Comment 4 Cédric Krier gentoo-dev

2008-05-24 13:27:13 UTC

Is it working again when you restart the openvpn daemon ?

Comment 5 Rumi Szabolcs 2008-05-30 19:46:26 UTC

My bet is no... but couple of days ago I've modified the diagnostic
script to restart openvpn when the first hop gateway becomes unreachable.
I haven't artificially triggered the bug because we had to do meaningful
work on the server but when it happens probably we are going to learn
about this.

If anybody has some more ideas what to check for, please let me know ASAP!
(/proc or /sys dumps or whatever that is available from a crontab-ran
shell script)

Comment 6 Rumi Szabolcs 2008-06-13 07:18:25 UTC

The bug triggered again... and NO, restarting OpenVPN does not make any
difference, the server remains unreachable.

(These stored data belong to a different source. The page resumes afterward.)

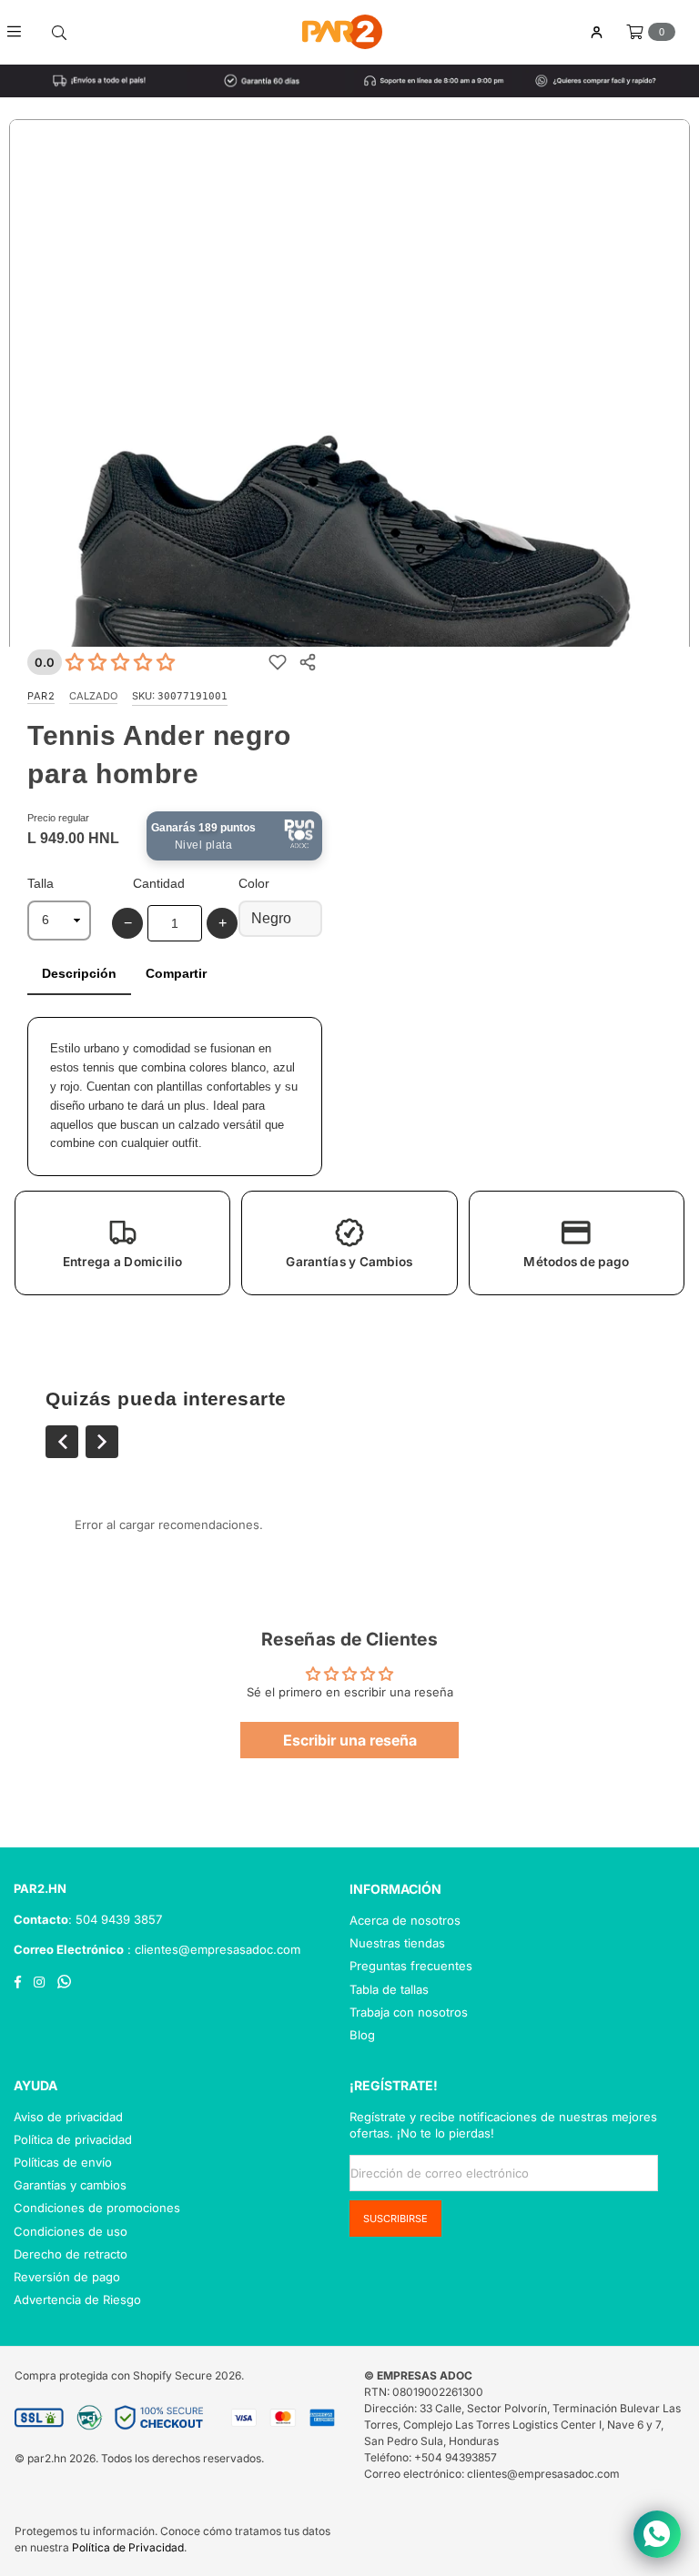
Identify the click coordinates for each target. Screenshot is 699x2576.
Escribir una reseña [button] (350, 1740)
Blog (362, 2035)
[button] (122, 1243)
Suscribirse (395, 2218)
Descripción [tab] (79, 973)
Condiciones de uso (70, 2231)
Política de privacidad (73, 2139)
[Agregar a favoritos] (277, 662)
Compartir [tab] (176, 973)
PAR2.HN (40, 1888)
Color (253, 883)
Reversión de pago (67, 2276)
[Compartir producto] (307, 662)
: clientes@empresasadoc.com (212, 1949)
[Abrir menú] (20, 31)
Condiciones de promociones (97, 2207)
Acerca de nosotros (405, 1920)
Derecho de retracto (70, 2254)
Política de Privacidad (128, 2547)
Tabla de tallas (389, 1989)
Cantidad (159, 883)
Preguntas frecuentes (411, 1965)
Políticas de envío (63, 2162)
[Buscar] (59, 32)
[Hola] (596, 32)
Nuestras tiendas (397, 1943)
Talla (40, 883)
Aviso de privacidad (68, 2116)
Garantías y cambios (70, 2185)
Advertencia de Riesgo (77, 2299)
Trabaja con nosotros (409, 2012)
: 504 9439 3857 (115, 1919)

To me, this suggests that this may rather be a kernel bug than an OpenVPN bug...

Comment 7 Stanislav 2009-02-13 14:53:10 UTC

I have same problem.
We are working behind NAT. If I and my colleague try connecting to openvpn server (by UDP) simmulationaly we catch an error:
Fri Feb 13 17:39:45 2009 LZO compression initialized
Fri Feb 13 17:39:45 2009 UDPv4 link local (bound): [undef]:1194
Fri Feb 13 17:39:45 2009 UDPv4 link remote: 80.90.119.6:1194
Fri Feb 13 17:39:45 2009 read UDPv4 [EHOSTUNREACH]: No route to host (code=113)
Fri Feb 13 17:39:48 2009 read UDPv4 [EHOSTUNREACH]: No route to host (code=113)
^CFri Feb 13 17:39:50 2009 event_wait : Interrupted system call (code=4)
Fri Feb 13 17:39:50 2009 SIGINT[hard,] received, process exiting

Comment 8 Elias Probst 2009-02-22 16:18:18 UTC

The same probleme here:

Affected host is a client of a OpenVPN network. All other hosts seem to work fine - at least I didn't notice any problems so far.

Some more information about the affected host:
sys-kernel/gentoo-sources-2.6.28-r2
net-misc/openvpn-2.0.7-r2
The host is running as a KVM VM using the virtio network drivers.

The log messages from openvpn.log:
Sun Feb 22 16:11:05 2009 read UDPv4 [EHOSTUNREACH]: No route to host (code=113)
Sun Feb 22 16:11:15 2009 read UDPv4 [EHOSTUNREACH]: No route to host (code=113)
Sun Feb 22 16:11:25 2009 read UDPv4 [EHOSTUNREACH]: No route to host (code=113)
Sun Feb 22 16:11:36 2009 read UDPv4 [EHOSTUNREACH]: No route to host (code=113)
Sun Feb 22 16:12:57 2009 read UDPv4 [EHOSTUNREACH]: No route to host (code=113)
Sun Feb 22 16:13:05 2009 read UDPv4 [EHOSTUNREACH|EHOSTUNREACH|EHOSTUNREACH]: No route to host (code=113)
Sun Feb 22 16:13:08 2009 read UDPv4 [EHOSTUNREACH|EHOSTUNREACH|EHOSTUNREACH]: No route to host (code=113)
Sun Feb 22 16:13:11 2009 read UDPv4 [EHOSTUNREACH|EHOSTUNREACH|EHOSTUNREACH]: No route to host (code=113)

The OpenVPN config file of the affected host:
remote base001.acme.loc
remote base002.acme.loc
client
tls-client
port 1194
proto udp
dev tapmanagement
ca management/keys/ca.crt
cert management/keys/evsrv002-20090220@1450.crt
key management/keys/evsrv002-20090220@1450.key
dh management/keys/dh1024.pem
comp-lzo
user nobody
group nobody
persist-key
persist-tun
status /var/log/openvpn/management/status.log
log /var/log/openvpn/management/openvpn.log
log-append /var/log/openvpn/management/openvpn.log
verb 3
ns-cert-type server

Couldn't find out yet what could cause this as everything else works fine when accessing the host directly without VPN.

Comment 9 Elias Probst 2009-02-24 14:04:34 UTC

I've just upgraded to the latest unstable (~amd64) release of net-misc/openvpn-2.1_rc15 on the affected client and the problem didn't occur anymore so far.

Could you check whether this works for you too? So we could request 2.1_rc15 going stable.

Comment 10 Elias Probst 2009-02-24 17:42:49 UTC

Unluckily the problem occured with 2.1_rc15 after some minutes again.
So upgrading to 2.1_rc15 isn't an option to resolve this issue ;-(

Comment 11 Elias Probst 2009-08-25 15:25:36 UTC

Did anyone of you solve this problem yet? Any news here? Still fighting with it on 2 VMs.

Comment 12 Dirkjan Ochtman (RETIRED) gentoo-dev

2010-08-23 13:20:29 UTC

I recommend you try to figure this out with upstream. If it turns out to be a distribution issue, we can fix that later. Closing for now.